What the task requires
Please return every line from the one containing "You are a GUI" down to the one containing "Looking at the screenshot, I should tap(158, 589).", both included, character for character.

Information given
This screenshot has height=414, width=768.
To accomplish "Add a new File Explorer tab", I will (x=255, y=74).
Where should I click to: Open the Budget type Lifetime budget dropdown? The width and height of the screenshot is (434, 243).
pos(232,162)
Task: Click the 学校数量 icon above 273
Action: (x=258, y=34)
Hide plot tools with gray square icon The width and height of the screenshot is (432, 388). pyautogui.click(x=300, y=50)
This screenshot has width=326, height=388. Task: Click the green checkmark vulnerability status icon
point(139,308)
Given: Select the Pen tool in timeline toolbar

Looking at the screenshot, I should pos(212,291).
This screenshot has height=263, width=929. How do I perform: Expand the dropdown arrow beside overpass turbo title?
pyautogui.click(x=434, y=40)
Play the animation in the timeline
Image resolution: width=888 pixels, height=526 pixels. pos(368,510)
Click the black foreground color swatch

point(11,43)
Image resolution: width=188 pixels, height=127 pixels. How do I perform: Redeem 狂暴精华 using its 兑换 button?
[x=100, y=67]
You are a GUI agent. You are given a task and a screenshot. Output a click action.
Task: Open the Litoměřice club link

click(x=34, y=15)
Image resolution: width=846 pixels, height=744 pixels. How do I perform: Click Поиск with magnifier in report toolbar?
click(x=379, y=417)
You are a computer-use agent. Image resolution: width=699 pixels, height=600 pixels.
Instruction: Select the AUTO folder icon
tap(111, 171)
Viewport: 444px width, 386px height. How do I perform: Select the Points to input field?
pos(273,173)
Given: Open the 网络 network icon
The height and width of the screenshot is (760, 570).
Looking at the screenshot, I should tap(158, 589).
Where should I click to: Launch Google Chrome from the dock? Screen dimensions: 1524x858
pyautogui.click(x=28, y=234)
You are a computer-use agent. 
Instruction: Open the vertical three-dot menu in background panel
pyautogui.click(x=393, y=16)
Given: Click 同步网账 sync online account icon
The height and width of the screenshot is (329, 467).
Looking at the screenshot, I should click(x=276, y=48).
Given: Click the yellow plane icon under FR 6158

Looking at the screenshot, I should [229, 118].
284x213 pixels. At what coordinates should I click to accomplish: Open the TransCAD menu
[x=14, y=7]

Result of the exercise
You are a GUI agent. You are given a task and a screenshot. Output a click action.
Task: Open the Litoměřice club link

click(x=34, y=15)
Image resolution: width=846 pixels, height=744 pixels. How do I perform: Click Поиск with magnifier in report toolbar?
click(x=379, y=417)
You are a computer-use agent. Image resolution: width=699 pixels, height=600 pixels.
Instruction: Select the AUTO folder icon
tap(111, 171)
Viewport: 444px width, 386px height. How do I perform: Select the Points to input field?
pos(273,173)
Given: Open the 网络 network icon
The height and width of the screenshot is (760, 570).
Looking at the screenshot, I should tap(158, 589).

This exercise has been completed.